*** Opening DATA FOR THIS EXERCISE ***

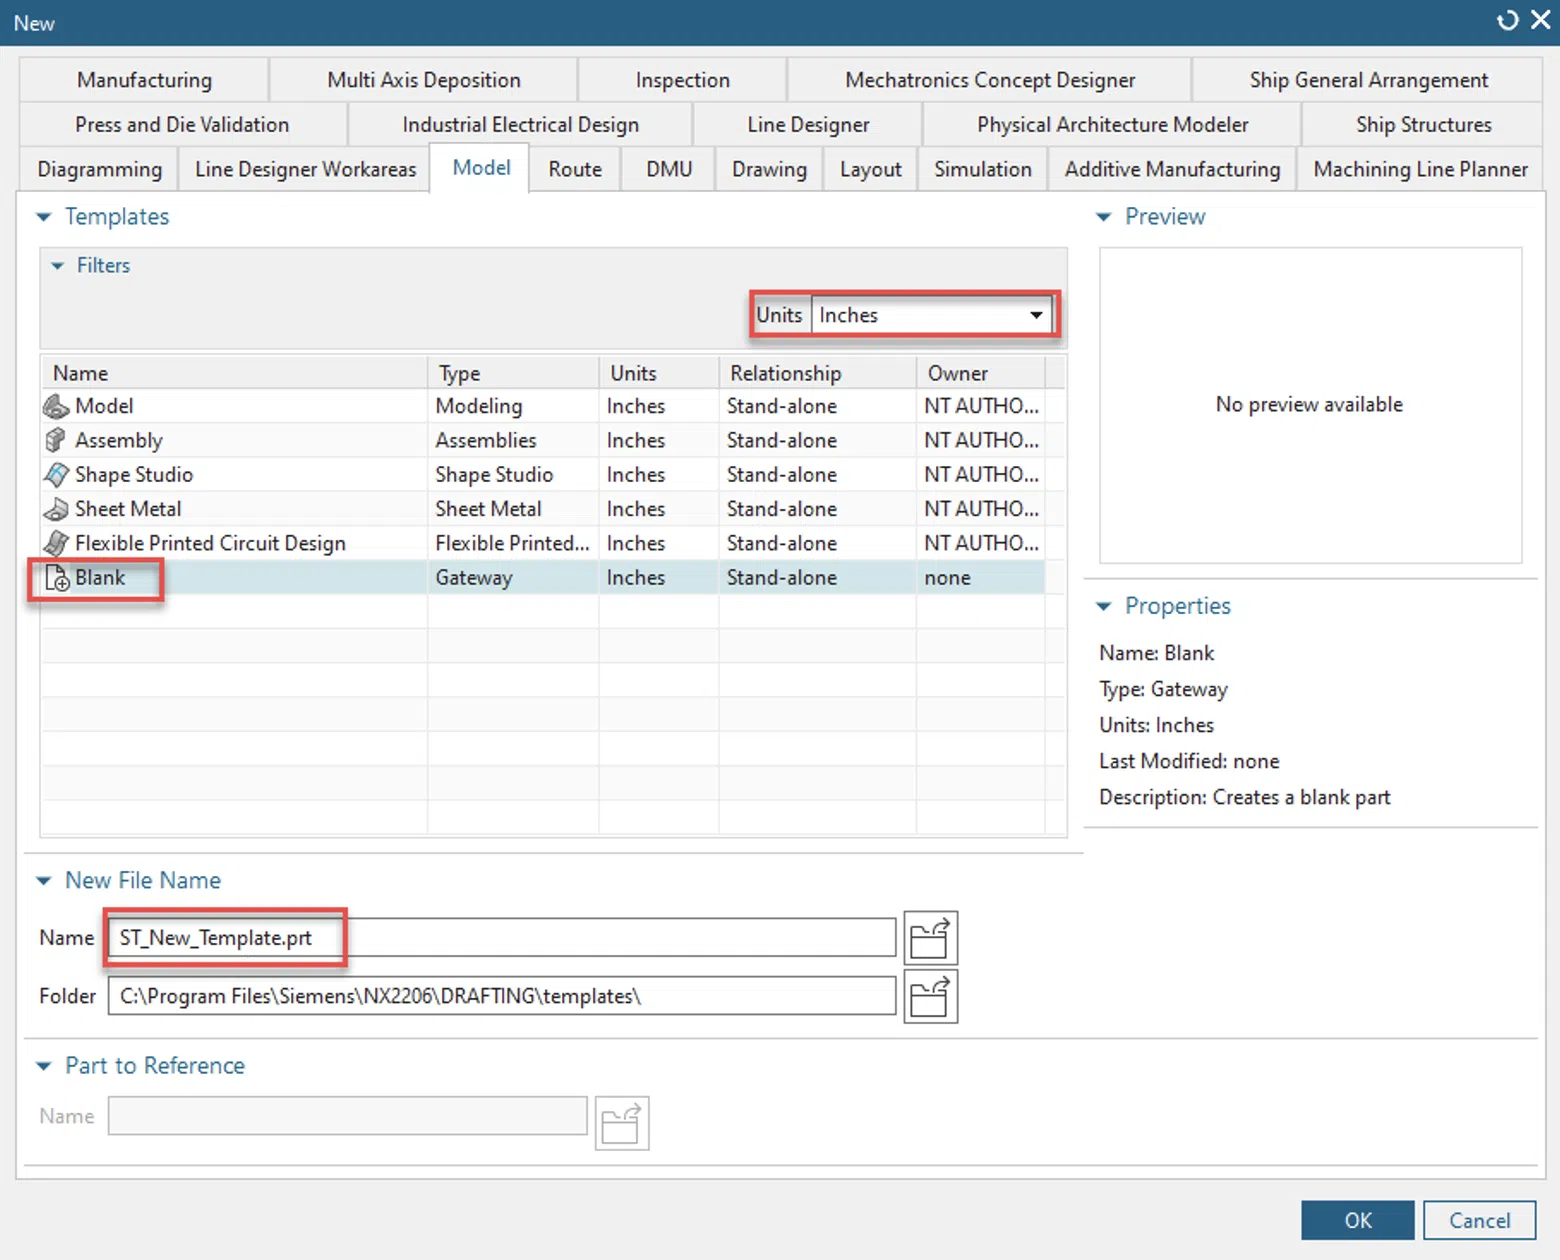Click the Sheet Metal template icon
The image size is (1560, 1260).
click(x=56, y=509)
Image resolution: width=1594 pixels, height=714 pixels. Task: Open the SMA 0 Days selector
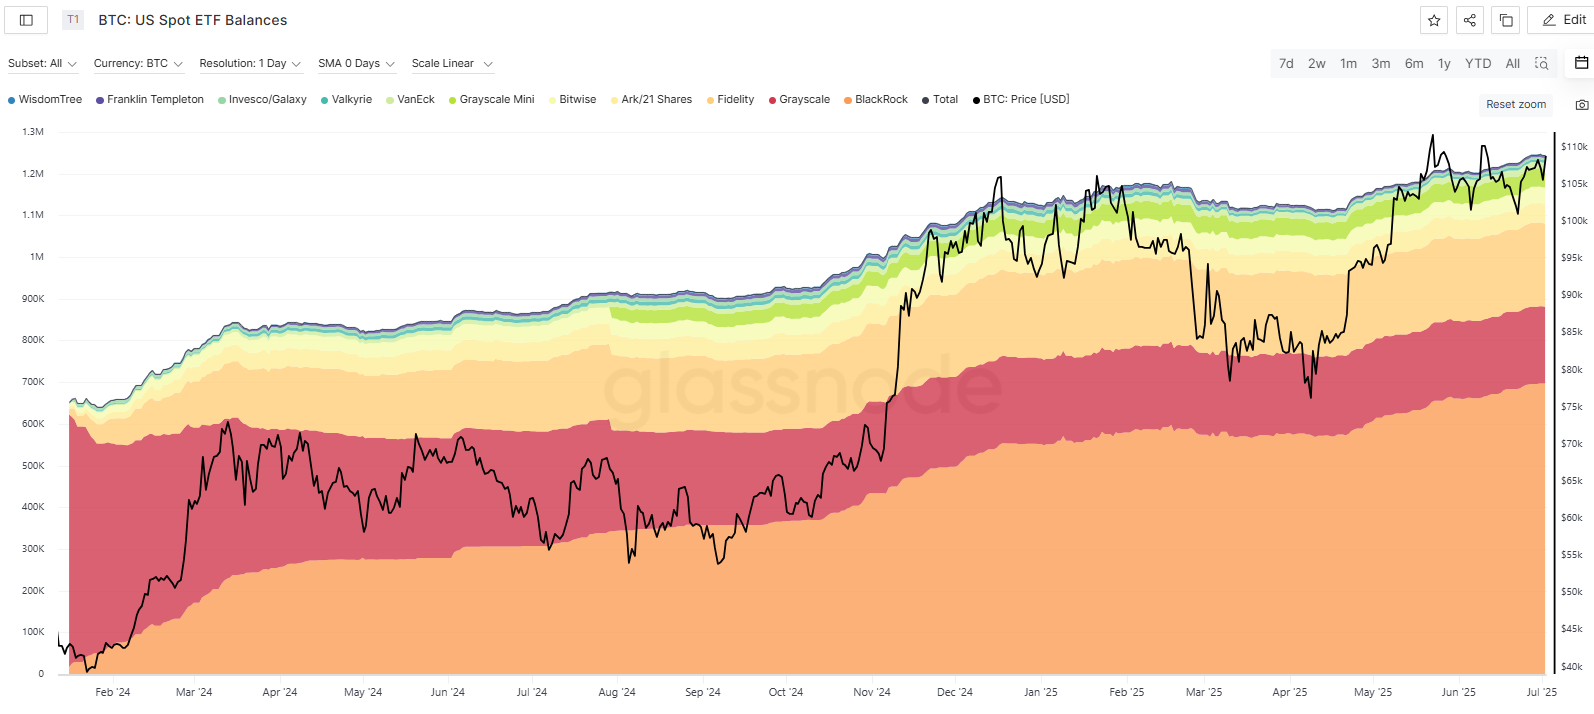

*** Closing DATA FOR THIS EXERCISE ***
*** Opening DATA FOR THIS EXERCISE ***

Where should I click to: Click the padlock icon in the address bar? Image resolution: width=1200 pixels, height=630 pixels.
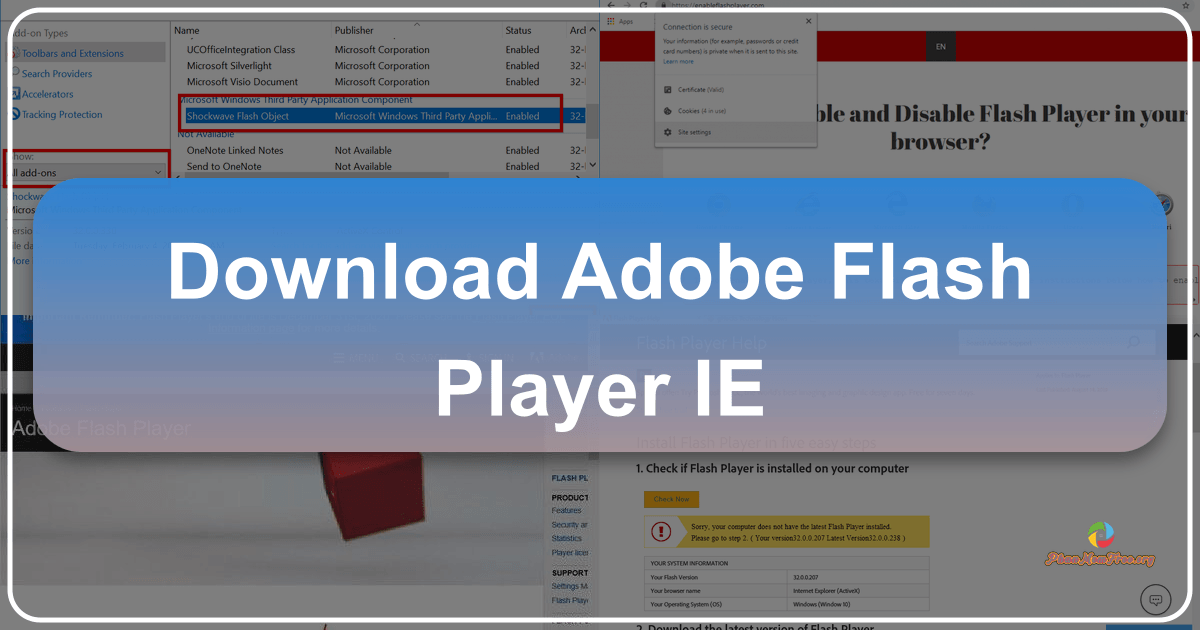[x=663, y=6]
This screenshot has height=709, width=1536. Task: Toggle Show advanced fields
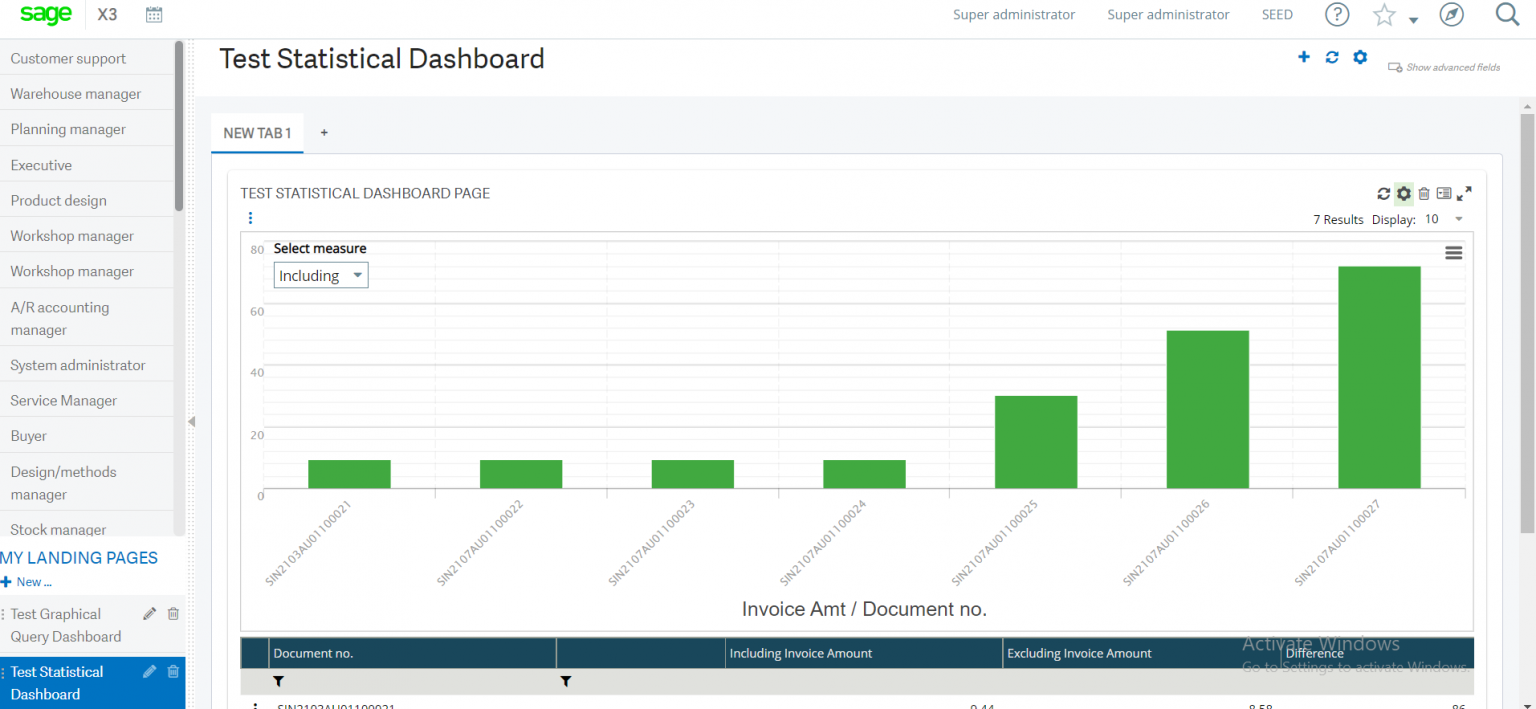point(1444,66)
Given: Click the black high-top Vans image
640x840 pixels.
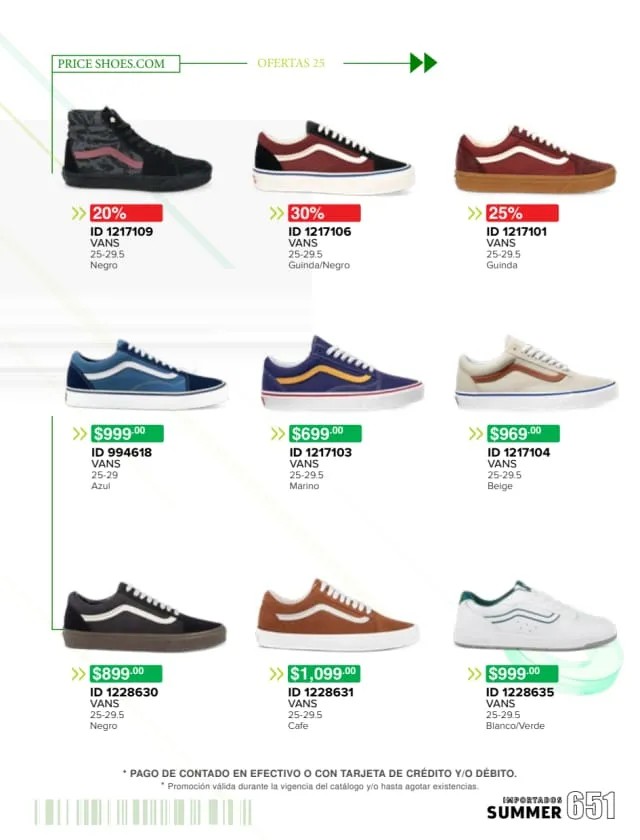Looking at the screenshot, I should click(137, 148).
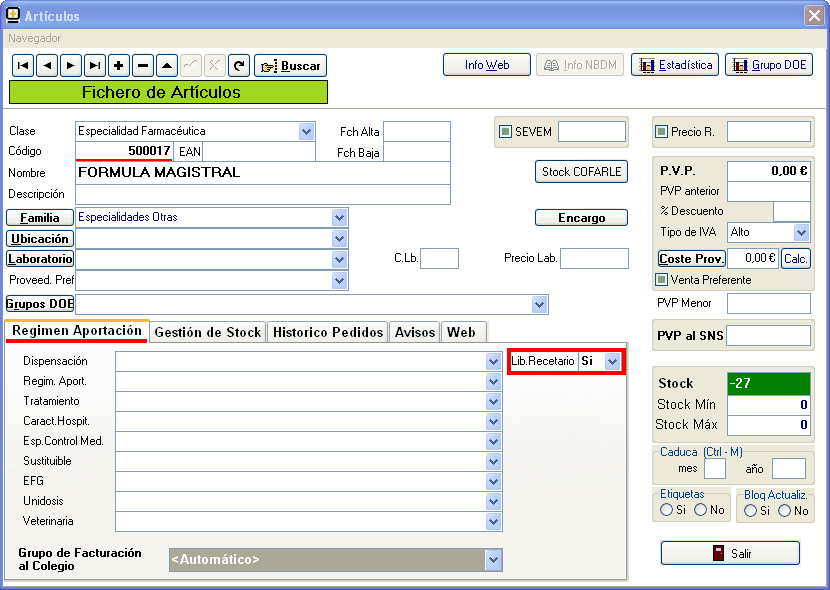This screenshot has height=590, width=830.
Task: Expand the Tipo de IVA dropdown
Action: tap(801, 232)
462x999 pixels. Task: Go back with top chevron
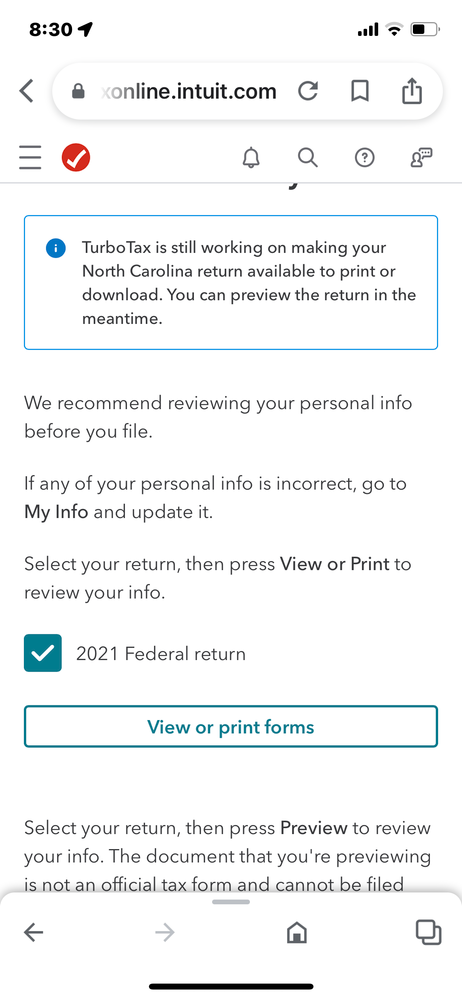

*** Closing DATA FOR THIS EXERCISE ***

**HOW TO COMPLETE THIS TASK:**
Among the lines above, the one with "Given: Click the black high-top Vans image" opens the part to repeat and the one with "462x999 pixels. Task: Go" closes it; repeat only that part exactly, with no pictures.

**RESPONSE TO THE TASK:**
Given: Click the black high-top Vans image
640x840 pixels.
Looking at the screenshot, I should click(137, 148).
This screenshot has height=590, width=830.
Task: Expand the Tipo de IVA dropdown
Action: tap(801, 232)
462x999 pixels. Task: Go back with top chevron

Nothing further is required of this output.